Previous scientific studies have linked sugar consumption to negative health effects, such as obesity and diabetes. In America, the biggest contribution to sugar in diets comes from sweetened beverages.2 A recent study has come out about the mortality risks associated with consuming sugar-sweetened beverages. One of the interesting aspects of this study is that it looked at the long-term effects and was conducted for over 34 years. It followed men and women over the decades to see if there was any correlation between consumption and an increased risk of death. Not only did they determine a relationship between sugary drinks and premature death, but also a corresponding likelihood of dying with the more that an individual consumed.2 The main cause of death was cardiovascular disease, with cancer coming in second.2
The scientific evidence demonstrates the need for change amongst Americans to reduce their sugar intake to improve their overall health and mortality. This seems like a huge undertaking to convince the public to alter their unhealthy habits. However, there are effective methods to consider when trying to implement change. New York City is an example of how to reduce sugar-sweetened beverage consumption. In fact, the city was able to decrease sugary drink ingestion by 35% by way of marketing, institutional changes, and public policy.1 Marketing campaigns displaying powerful images of the actual amount of sugar in these types of beverages were plastered all over subways and bus stations. The messages made visual connections between the drinks themselves and the effects on the body in a way that was easy to understand. In city institutions, like schools, hospitals, and shelters, rules regarding the types and amount of sugary drinks that were served or available in vending machines were implemented.1 Notably, a major component of these regulations was that 75% of available beverages had to be under 25 calories per serving.1 Lastly, New York City policy has attempted to reduce the portion size, apply taxes to, and restrict government assistance to purchasing sugary drinks. While most of these implementations were either denied or overturned, the conversation received a lot of media attention and call for policy changes.1 The reduction in consumption of these beverages in New York City demonstrates that it is possible to reshape this unhealthy habit and that it requires a lot of work from public health organizations.

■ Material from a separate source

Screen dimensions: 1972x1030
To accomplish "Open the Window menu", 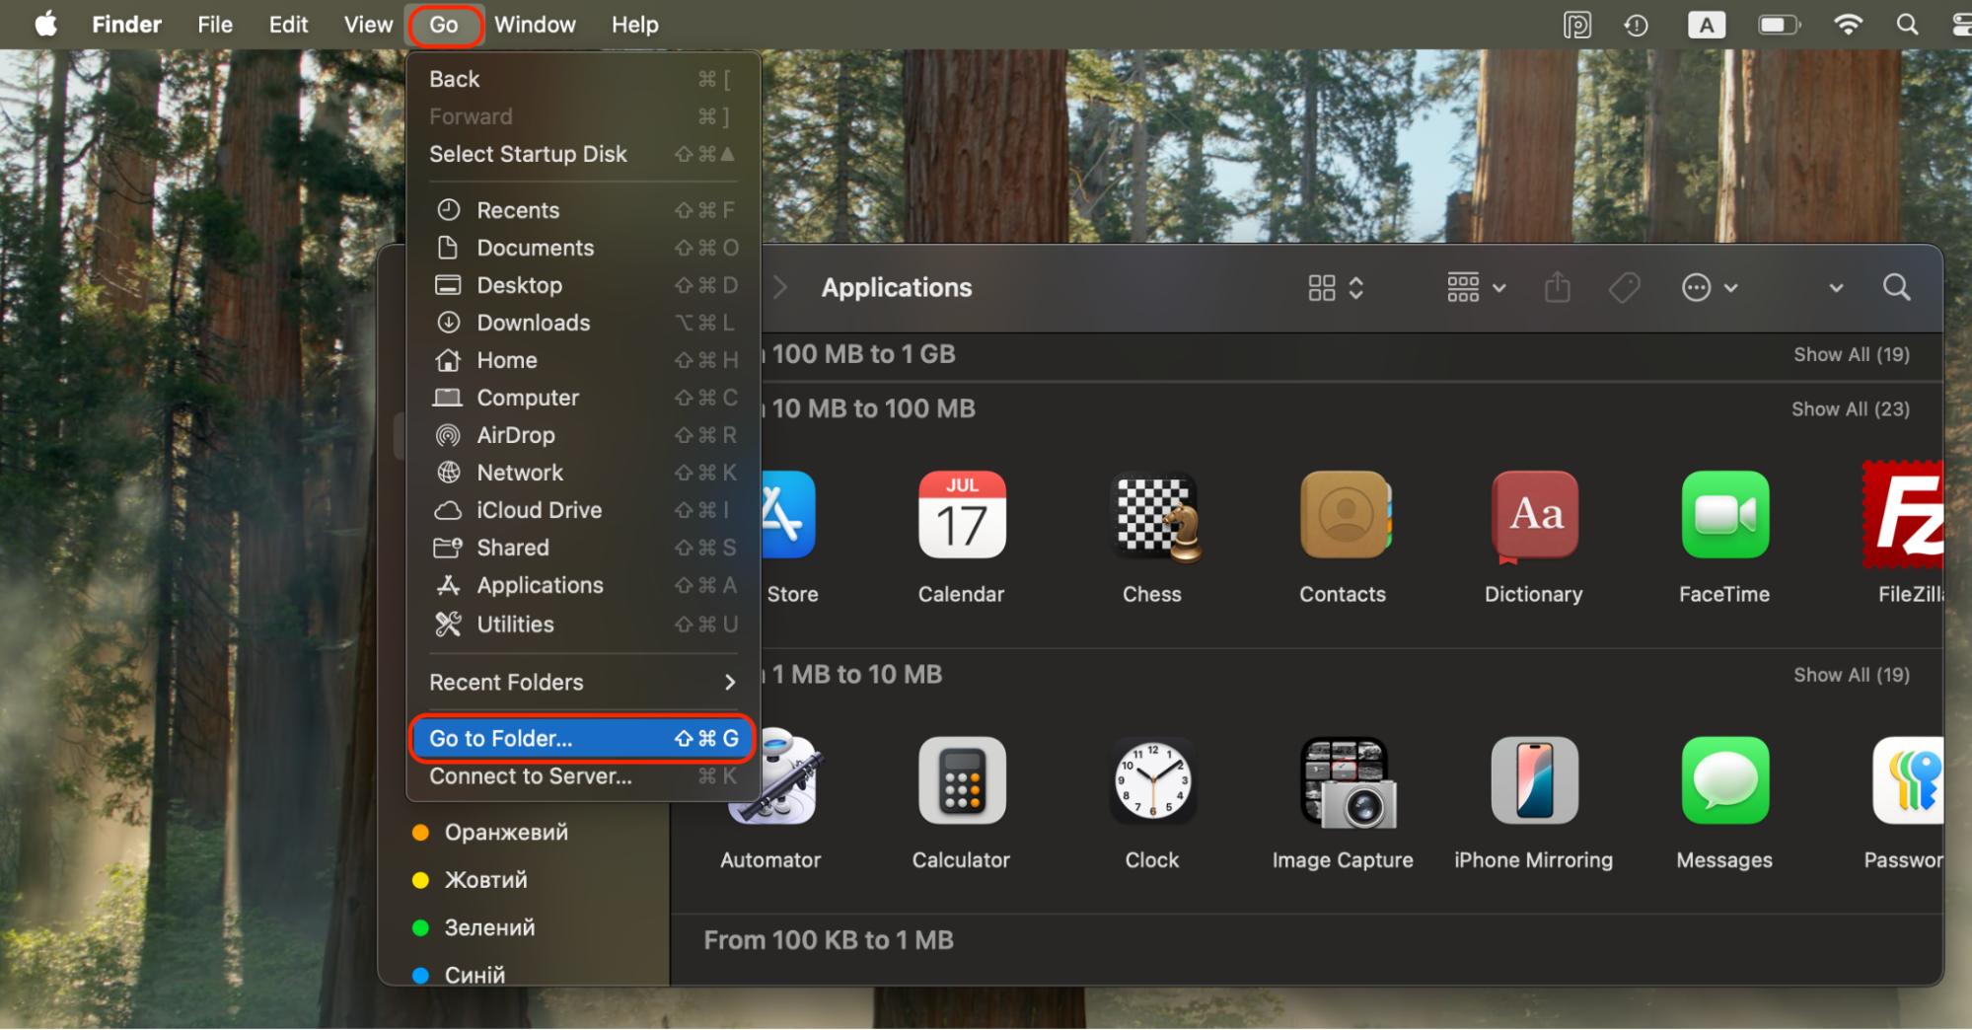I will (534, 24).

The dependency on sugary drinks in this country is a real issue, causing disease and premature death. Not only is it a strain on the public’s health, but also the economy.2 While government imposing restrictions of your personal choices might feel un-American, however, personal adaptations can help break the addiction. Simple swaps can be made every day to replace sugar-sweetened beverages. Below is a list of healthy alternatives, besides water, to quench a thirst.
Reduced Sugar Beverages:
- Unsweetened tea
- Seltzer water
- Milk (or dairy alternative)
- Vegetable juice
- Water infused with fruit
Looking for more tips and tricks like this to keep you family happy and healthy? Check out the Fill Your Plate Blog. Looking for some new recipes to try out? Check out the Recipe Section of our website. How about some fresh produce that the whole family will enjoy? Check out the local Farmers Markets near you.
- Kansagra, S. M., Kennelly, M. O., Nonas, C. A., Curtis, C. J., Van Wye, G., Goodman, A., & Farley, T. A. (2015). Reducing sugary drink consumption: New York City’s approach. American journal of public health, 105(4), e61-4.
- Malik, V.S., Li, Y., Pan, A., Koning, L. D., Koning, L.D., Schernhammer, E., Willet, W. C., and Hu, F. B. (2019). Long-term consumption of sugar-sweetened and artificially sweetened beverages and risk of mortality in US adults. Circulation, 139.